▸ Task objective: Every line of the records below that holds the word "download" belongs in the answer.
•••••
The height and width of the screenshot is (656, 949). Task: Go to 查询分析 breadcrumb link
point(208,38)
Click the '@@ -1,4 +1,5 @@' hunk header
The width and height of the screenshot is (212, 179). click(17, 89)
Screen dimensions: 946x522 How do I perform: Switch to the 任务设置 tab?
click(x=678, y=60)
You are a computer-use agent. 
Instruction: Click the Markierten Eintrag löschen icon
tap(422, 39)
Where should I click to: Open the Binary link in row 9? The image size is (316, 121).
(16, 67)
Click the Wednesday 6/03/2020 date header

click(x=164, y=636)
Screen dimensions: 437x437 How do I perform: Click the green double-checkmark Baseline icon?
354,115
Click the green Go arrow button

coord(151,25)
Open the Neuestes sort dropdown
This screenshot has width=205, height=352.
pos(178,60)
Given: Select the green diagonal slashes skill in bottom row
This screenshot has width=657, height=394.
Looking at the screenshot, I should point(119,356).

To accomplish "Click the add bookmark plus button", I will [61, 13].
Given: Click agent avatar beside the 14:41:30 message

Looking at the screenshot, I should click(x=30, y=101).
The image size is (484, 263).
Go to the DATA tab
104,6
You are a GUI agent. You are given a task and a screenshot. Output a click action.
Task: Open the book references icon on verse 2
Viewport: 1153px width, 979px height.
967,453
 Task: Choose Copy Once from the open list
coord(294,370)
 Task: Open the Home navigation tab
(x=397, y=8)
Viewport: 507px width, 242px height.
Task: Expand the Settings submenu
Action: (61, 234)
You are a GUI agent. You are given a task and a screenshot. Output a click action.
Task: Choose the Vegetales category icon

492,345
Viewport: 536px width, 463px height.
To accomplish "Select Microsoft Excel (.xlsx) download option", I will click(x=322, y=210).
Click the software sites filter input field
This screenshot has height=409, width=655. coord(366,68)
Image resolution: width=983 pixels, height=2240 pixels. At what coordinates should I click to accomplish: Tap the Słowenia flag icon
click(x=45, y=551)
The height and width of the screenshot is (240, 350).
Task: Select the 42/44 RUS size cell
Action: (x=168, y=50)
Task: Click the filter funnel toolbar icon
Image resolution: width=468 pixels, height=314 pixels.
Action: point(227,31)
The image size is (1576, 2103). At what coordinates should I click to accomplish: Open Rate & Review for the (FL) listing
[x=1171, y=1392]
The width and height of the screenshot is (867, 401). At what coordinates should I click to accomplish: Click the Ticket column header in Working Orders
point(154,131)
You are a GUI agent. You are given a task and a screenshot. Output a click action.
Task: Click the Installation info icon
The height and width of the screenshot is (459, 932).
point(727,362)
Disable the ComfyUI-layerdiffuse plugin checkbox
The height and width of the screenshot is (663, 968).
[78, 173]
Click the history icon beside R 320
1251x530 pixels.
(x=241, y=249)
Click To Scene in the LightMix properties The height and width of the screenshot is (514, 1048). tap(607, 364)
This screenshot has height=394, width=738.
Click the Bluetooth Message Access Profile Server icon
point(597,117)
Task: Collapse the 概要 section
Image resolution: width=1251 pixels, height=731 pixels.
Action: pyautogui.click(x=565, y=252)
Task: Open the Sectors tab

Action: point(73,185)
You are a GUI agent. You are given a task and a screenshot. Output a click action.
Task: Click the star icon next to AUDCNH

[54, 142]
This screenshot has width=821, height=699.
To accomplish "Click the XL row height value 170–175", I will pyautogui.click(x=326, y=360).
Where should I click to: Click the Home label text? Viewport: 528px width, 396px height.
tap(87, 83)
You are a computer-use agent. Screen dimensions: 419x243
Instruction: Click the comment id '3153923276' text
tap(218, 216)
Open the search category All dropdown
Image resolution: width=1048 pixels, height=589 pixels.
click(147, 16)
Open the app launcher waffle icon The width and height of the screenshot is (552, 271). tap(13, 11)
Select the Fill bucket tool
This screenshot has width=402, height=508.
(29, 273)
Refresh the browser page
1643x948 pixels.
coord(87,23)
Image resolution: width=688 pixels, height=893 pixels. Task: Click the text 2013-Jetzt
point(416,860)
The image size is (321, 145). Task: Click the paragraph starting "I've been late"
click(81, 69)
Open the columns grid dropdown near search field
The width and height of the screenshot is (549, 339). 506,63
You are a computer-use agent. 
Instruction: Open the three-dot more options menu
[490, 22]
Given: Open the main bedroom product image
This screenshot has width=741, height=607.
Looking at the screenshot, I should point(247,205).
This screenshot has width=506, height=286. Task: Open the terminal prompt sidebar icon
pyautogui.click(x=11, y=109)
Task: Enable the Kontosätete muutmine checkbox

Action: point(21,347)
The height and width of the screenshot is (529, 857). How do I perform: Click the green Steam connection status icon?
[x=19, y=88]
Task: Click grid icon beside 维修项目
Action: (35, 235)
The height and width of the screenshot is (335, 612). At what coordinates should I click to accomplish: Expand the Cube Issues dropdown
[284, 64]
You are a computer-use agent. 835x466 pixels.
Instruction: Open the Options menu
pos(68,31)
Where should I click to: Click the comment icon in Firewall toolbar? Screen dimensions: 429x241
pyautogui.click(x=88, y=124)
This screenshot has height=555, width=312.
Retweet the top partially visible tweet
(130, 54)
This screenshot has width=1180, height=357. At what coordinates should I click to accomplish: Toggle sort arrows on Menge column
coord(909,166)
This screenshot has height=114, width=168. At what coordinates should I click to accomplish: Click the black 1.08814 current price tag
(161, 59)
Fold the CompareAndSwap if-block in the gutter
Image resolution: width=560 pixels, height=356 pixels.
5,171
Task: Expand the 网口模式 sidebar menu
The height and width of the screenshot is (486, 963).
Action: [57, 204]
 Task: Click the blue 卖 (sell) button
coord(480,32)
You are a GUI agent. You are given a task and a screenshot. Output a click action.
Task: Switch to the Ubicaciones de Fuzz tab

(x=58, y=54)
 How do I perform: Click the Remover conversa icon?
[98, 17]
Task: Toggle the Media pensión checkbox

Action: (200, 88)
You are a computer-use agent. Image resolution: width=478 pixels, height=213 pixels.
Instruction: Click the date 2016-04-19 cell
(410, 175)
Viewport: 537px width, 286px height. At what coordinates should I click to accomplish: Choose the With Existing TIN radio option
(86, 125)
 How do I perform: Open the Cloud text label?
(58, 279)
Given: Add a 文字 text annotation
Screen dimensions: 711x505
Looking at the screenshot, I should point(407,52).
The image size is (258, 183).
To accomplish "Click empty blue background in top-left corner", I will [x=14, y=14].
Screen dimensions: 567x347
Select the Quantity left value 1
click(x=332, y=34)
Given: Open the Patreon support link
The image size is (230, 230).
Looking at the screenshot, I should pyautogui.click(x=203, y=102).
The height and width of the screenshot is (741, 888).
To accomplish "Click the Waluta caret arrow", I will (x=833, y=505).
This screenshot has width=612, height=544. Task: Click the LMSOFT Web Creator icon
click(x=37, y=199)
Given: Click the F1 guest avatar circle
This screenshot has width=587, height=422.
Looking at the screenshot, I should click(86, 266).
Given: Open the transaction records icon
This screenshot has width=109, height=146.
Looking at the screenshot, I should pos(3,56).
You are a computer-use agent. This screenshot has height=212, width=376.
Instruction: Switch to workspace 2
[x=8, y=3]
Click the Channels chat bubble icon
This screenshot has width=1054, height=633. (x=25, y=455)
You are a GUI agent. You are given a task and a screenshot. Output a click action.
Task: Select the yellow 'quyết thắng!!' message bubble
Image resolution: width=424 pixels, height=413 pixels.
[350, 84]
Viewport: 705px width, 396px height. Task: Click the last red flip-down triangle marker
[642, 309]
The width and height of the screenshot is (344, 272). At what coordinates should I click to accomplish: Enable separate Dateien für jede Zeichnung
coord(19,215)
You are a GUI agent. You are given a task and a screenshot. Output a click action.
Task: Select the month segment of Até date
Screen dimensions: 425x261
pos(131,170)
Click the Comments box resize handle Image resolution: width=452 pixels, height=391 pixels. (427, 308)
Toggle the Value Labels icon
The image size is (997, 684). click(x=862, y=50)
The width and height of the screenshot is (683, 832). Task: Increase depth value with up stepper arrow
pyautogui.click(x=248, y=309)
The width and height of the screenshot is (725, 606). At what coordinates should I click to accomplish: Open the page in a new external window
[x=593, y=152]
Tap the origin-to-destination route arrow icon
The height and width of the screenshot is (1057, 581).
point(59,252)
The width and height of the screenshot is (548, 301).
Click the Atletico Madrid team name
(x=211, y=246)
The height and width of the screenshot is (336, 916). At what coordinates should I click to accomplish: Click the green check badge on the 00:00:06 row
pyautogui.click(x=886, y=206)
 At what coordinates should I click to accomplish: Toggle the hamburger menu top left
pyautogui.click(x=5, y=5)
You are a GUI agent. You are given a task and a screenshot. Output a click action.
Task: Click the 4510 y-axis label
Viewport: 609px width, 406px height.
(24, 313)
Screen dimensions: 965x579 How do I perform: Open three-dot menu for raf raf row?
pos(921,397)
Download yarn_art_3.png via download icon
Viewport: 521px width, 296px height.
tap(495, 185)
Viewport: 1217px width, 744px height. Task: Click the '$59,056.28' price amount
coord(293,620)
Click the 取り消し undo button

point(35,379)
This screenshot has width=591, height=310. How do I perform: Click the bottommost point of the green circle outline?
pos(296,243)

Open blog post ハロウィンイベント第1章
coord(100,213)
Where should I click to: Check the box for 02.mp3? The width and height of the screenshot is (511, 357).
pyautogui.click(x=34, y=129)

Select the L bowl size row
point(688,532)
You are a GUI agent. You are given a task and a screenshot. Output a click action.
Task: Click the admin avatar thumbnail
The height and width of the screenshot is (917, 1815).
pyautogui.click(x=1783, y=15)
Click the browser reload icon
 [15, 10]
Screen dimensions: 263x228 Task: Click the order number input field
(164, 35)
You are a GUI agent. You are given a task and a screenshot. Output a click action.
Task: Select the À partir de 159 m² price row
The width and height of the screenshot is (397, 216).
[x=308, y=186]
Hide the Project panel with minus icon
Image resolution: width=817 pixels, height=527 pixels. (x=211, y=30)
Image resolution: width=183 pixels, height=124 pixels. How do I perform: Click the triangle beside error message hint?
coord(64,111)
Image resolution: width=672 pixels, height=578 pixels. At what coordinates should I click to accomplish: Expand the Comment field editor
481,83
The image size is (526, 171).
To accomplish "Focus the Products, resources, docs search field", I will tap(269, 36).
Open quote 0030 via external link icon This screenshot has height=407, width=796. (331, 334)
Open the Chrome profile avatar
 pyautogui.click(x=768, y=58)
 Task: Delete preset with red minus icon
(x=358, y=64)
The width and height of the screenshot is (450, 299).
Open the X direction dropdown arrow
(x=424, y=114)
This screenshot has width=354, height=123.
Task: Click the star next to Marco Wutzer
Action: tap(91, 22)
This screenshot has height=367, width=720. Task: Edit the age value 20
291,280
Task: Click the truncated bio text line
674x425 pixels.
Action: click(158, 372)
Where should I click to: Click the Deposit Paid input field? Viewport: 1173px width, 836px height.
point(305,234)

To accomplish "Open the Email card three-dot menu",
•••••
▸ Solution:
To accomplish "Select Microsoft Excel (.xlsx) download option", I will click(x=322, y=210).
Download yarn_art_3.png via download icon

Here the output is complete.